February 18, 2025
Episode Summary
Disruption may be the new norm, but have credit unions caught on? In the latest episode of 22 Minutes in Lending, Brian Kaas, president & managing director of TruStage Ventures, discusses the fintech saturation problem, the evolving role of embedded finance, and how credit unions need to break out of the echo chamber to avoid being left behind and realize the benefits of partnerships.
Key takeaways:
02.13: An overview of TruStage Ventures, its funding structure, and its average investments.
03.15: Three key criteria critical to TruStage Ventures making investment decisions: strategic fit and support for credit unions, financial viability, and culture fit.

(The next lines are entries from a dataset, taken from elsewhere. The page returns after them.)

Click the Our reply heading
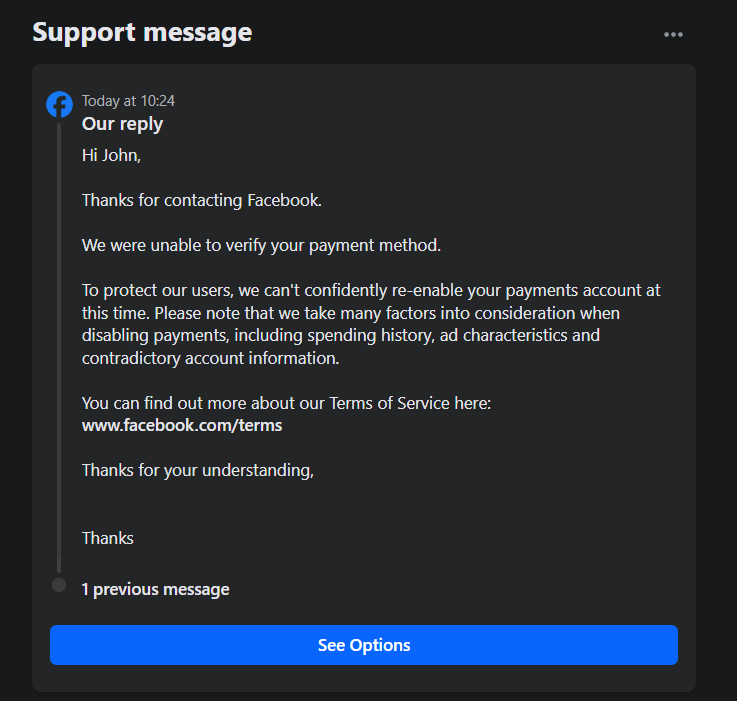click(x=122, y=124)
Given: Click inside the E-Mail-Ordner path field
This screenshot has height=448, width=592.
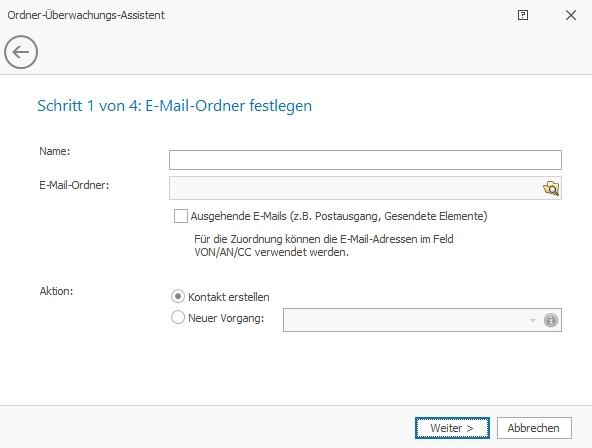Looking at the screenshot, I should tap(355, 188).
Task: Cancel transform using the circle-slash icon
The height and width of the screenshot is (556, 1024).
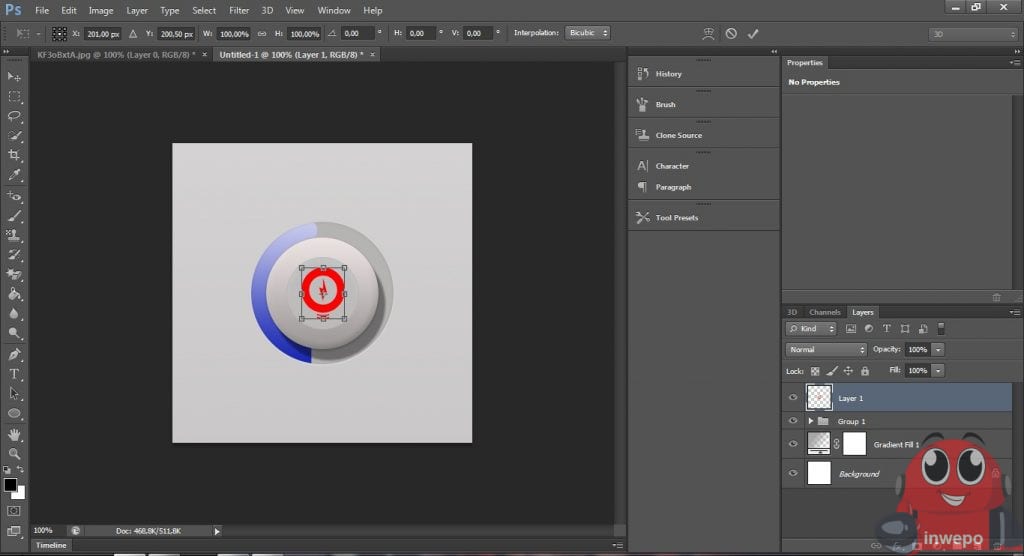Action: pyautogui.click(x=731, y=33)
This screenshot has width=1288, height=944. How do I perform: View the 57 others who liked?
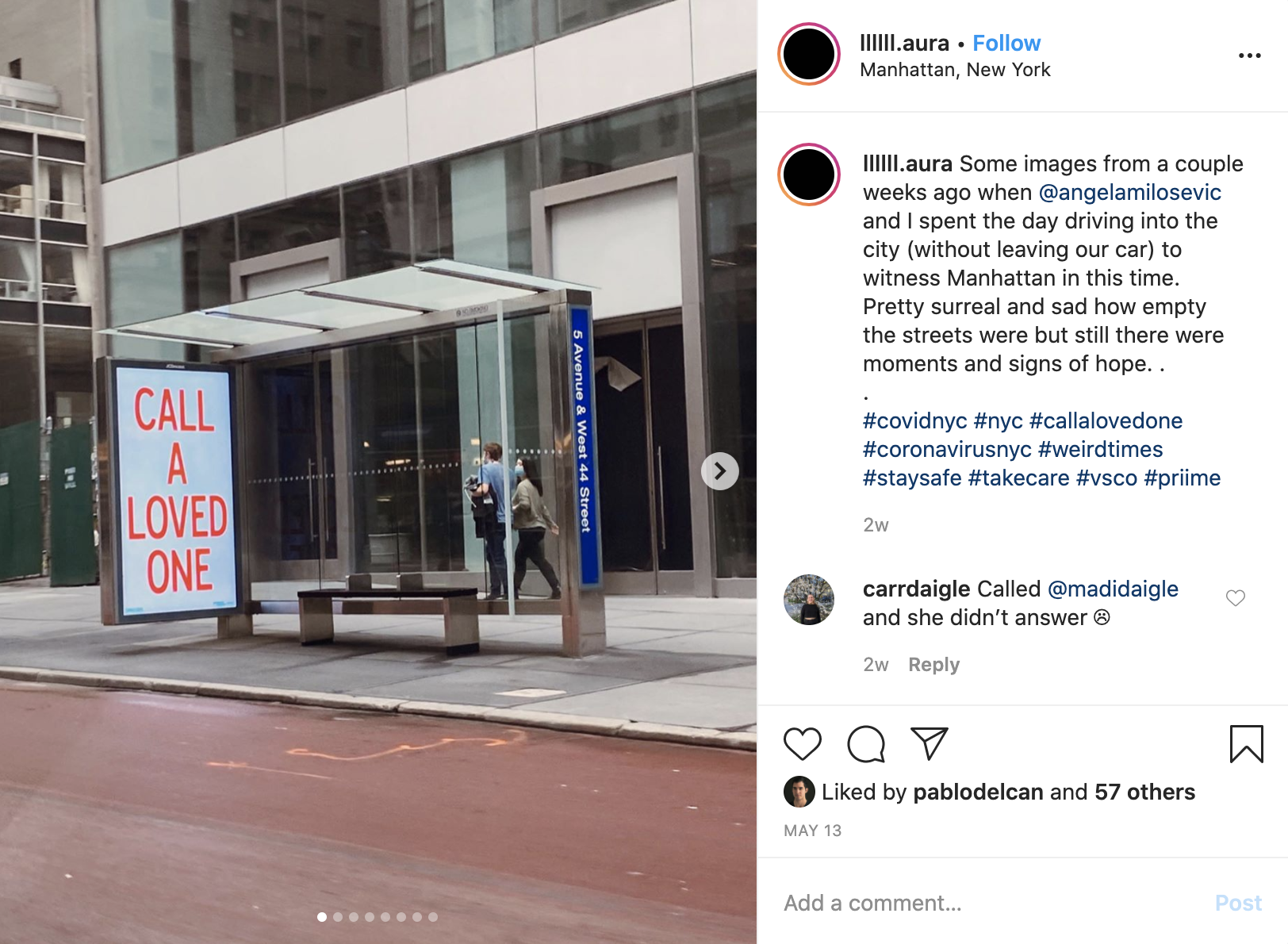coord(1144,792)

06.26: How the investment strategy has evolved since 2016 to ensure the organization and its portfolio of fintech companies are supporting and sustaining the credit union system.

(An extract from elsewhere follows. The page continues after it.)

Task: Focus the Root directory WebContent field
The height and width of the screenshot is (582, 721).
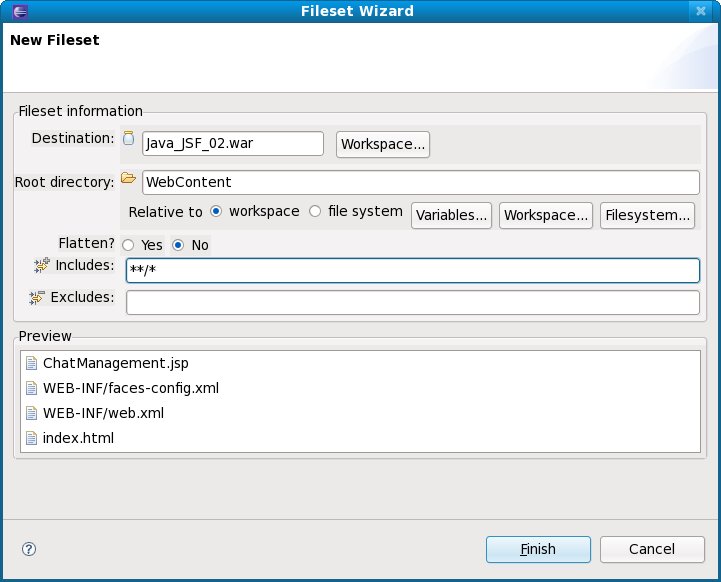Action: pyautogui.click(x=420, y=182)
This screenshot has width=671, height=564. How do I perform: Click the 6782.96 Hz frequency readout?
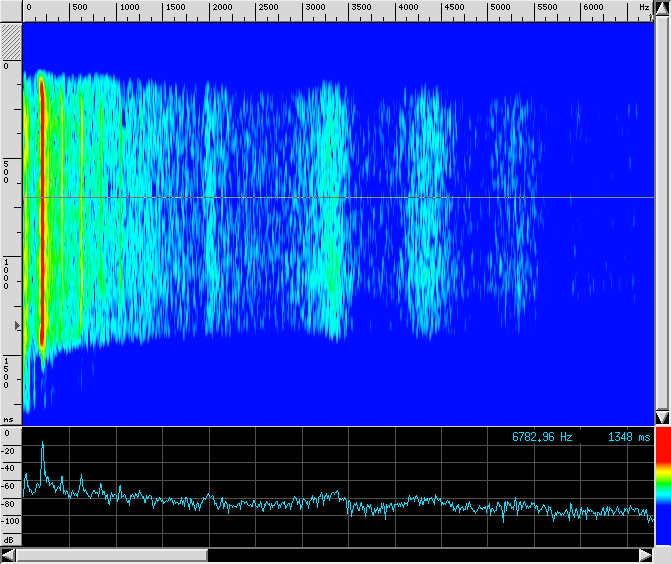point(541,437)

07.50: Fintech has reached a saturation point in the credit union system, and M&A may be the new growth area.
10.07: Profitability is a primary concern for credit union executives, and AI-driven back-office automation can often be the solution.
12.28: The growth opportunity posed by embedded finance, particularly for credit unions in the auto-lending space.

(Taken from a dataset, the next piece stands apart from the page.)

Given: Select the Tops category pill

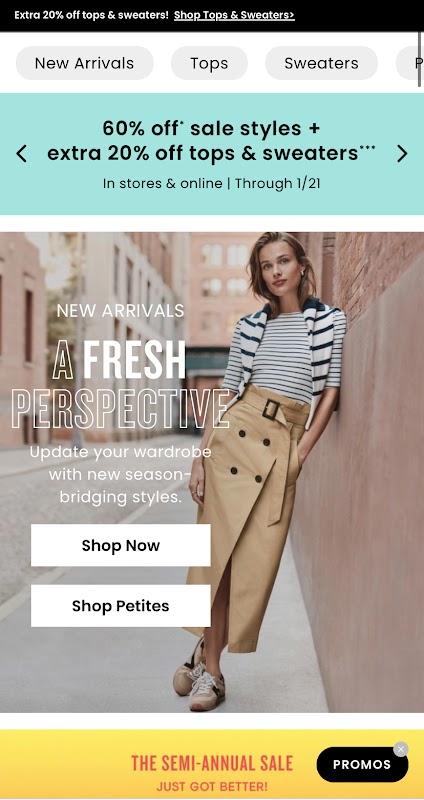Looking at the screenshot, I should click(209, 63).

14.59: How TruStage Ventures is making intentional investments to help credit unions capitalize on the embedded finance movement and provide entry-points into relationships with major players like Amazon and Walmart.
17.07: When credit unions only talk to other credit unions, it can create an echo chamber. That can mean there’s a misunderstanding or misapprehension of the opportunities posed by fintech.
19.02: The importance of Board awareness and support for innovation.
20.36: Trust is vital for an emerging fintech to establish credibility with credit unions and gain traction.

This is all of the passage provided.